* Work to complete
Arrange the lines from the one containing "Image resolution: width=1568 pixels, height=733" through the one containing "Click the Stake" as a Markdown table with columns Row and Line, omitting blank lines.

* Extracted material
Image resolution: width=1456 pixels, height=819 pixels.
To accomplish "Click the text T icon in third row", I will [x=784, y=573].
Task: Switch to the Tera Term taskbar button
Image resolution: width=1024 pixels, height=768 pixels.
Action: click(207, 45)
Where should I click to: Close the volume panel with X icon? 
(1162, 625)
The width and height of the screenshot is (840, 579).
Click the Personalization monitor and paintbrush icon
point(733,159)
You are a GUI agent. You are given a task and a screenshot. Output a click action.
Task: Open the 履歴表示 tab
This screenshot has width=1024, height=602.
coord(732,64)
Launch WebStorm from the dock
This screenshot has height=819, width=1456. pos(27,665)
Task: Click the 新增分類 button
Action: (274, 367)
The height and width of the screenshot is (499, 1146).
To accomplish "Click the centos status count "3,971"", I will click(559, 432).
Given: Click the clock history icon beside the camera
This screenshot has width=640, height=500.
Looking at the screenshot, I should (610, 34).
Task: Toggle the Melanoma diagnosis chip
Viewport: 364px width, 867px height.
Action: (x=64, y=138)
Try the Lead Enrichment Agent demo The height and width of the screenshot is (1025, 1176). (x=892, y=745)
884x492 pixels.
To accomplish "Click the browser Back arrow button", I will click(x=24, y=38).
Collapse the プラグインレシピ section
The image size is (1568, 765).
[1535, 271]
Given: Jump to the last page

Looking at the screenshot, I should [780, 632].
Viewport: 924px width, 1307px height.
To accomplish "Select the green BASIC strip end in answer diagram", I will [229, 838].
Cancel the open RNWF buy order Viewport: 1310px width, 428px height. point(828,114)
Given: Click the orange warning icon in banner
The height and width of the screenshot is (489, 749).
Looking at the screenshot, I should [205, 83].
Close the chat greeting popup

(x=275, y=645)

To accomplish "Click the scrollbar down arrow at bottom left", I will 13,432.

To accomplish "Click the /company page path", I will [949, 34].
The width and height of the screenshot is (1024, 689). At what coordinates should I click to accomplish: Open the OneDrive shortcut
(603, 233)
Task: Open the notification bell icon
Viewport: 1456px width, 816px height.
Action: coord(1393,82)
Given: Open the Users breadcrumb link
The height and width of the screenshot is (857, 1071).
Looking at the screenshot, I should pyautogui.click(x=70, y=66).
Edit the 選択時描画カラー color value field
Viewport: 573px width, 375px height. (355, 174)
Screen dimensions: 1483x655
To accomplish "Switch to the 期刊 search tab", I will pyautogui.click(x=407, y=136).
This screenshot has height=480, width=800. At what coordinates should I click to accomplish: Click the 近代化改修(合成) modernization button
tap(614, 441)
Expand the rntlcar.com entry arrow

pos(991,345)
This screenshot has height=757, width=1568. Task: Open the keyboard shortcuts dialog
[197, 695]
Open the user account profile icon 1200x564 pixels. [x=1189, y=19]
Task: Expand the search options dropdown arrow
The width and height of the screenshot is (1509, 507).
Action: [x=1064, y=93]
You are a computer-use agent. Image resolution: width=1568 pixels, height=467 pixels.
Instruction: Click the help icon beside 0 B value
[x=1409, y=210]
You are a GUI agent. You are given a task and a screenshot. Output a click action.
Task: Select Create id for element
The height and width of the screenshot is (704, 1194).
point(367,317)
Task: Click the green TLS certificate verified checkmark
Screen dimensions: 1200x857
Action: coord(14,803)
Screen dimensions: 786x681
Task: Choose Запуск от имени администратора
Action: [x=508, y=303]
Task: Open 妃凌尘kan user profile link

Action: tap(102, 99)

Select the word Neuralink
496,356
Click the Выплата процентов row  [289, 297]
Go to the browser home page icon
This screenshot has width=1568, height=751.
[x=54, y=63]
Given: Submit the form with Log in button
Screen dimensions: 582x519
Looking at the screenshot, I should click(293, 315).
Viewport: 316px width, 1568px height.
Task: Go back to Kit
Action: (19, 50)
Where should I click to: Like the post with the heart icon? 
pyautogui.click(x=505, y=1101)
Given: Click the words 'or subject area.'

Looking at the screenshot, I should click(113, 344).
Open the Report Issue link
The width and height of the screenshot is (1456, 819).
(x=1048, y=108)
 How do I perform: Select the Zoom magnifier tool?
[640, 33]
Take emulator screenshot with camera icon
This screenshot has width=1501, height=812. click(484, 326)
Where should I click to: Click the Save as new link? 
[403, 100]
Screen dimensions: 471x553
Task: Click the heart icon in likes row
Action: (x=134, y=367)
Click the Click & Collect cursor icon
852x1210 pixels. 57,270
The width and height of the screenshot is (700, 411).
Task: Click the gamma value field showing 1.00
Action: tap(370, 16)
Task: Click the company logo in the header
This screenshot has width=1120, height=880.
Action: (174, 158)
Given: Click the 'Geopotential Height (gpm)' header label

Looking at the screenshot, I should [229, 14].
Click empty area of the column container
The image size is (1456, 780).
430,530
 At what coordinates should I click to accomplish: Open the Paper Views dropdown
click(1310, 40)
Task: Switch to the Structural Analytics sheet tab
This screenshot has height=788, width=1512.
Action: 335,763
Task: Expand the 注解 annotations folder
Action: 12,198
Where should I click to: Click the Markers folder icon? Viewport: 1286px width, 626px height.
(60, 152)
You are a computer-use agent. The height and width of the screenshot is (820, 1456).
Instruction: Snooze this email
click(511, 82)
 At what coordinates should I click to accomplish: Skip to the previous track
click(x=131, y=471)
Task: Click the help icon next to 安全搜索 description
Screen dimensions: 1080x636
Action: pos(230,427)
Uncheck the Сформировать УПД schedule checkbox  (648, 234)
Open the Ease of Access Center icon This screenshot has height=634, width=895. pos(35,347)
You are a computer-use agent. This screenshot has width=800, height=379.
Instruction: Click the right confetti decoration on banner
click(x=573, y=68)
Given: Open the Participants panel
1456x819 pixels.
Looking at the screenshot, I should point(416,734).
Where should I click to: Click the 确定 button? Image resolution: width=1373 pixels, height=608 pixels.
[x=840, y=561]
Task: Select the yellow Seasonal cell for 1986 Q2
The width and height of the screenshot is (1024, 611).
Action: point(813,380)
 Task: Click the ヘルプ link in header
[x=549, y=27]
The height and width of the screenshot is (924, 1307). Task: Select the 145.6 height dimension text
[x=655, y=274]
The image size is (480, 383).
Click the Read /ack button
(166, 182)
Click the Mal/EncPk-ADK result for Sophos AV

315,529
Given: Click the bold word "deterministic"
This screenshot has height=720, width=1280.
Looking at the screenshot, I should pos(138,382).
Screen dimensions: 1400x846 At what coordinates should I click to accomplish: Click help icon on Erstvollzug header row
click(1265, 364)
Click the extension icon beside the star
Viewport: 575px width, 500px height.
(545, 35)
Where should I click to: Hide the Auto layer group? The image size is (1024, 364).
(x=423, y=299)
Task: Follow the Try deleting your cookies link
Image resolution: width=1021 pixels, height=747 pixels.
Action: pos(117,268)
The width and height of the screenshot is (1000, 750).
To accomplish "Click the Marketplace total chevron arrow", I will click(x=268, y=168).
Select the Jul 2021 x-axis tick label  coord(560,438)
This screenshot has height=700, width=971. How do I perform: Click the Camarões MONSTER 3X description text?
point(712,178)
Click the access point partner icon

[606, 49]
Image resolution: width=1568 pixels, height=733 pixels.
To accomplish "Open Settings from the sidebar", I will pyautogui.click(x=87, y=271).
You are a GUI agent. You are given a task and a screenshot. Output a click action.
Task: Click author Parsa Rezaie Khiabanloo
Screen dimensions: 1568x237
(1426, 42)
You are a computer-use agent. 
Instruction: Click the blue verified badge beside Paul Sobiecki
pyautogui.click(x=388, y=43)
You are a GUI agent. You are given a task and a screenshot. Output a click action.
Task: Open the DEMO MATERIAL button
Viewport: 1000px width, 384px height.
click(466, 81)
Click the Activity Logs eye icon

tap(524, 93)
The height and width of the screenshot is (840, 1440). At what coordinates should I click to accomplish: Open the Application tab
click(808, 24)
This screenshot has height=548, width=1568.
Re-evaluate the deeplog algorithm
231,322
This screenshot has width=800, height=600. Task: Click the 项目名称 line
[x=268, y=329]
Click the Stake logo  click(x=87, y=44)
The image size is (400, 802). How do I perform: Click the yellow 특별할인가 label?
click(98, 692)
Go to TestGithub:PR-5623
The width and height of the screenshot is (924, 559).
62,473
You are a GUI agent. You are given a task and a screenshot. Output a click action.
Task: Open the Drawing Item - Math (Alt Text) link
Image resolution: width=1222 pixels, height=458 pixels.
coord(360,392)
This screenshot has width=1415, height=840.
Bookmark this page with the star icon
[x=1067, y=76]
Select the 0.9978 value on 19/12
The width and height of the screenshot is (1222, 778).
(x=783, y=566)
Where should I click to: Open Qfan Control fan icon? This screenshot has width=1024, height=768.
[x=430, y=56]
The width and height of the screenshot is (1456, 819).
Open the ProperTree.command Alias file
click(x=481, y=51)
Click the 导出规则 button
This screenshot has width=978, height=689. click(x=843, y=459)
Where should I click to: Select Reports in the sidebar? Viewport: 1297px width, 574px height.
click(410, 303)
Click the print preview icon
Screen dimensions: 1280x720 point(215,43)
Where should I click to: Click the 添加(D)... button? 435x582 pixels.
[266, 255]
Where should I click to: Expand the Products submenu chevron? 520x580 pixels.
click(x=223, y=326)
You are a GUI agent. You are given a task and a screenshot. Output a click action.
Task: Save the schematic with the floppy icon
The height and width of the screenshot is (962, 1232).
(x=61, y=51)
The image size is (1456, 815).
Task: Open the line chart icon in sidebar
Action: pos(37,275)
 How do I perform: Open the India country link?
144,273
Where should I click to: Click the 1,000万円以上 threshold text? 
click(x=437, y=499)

* Answer to the exercise
| Row | Line |
|---|---|
| 1 | Image resolution: width=1568 pixels, height=733 pixels. |
| 2 | To accomplish "Open Settings from the sidebar", I will pyautogui.click(x=87, y=271). |
| 3 | You are a GUI agent. You are given a task and a screenshot. Output a click action. |
| 4 | Task: Click author Parsa Rezaie Khiabanloo |
| 5 | Screen dimensions: 1568x237 |
| 6 | (1426, 42) |
| 7 | You are a computer-use agent.  |
| 8 | Instruction: Click the blue verified badge beside Paul Sobiecki |
| 9 | pyautogui.click(x=388, y=43) |
| 10 | You are a GUI agent. You are given a task and a screenshot. Output a click action. |
| 11 | Task: Open the DEMO MATERIAL button |
| 12 | Viewport: 1000px width, 384px height. |
| 13 | click(466, 81) |
| 14 | Click the Activity Logs eye icon |
| 15 | tap(524, 93) |
| 16 | The height and width of the screenshot is (840, 1440). At what coordinates should I click to accomplish: Open the Application tab |
| 17 | click(808, 24) |
| 18 | This screenshot has height=548, width=1568. |
| 19 | Re-evaluate the deeplog algorithm |
| 20 | 231,322 |
| 21 | This screenshot has width=800, height=600. Task: Click the 项目名称 line |
| 22 | [x=268, y=329] |
| 23 | Click the Stake logo  click(x=87, y=44) |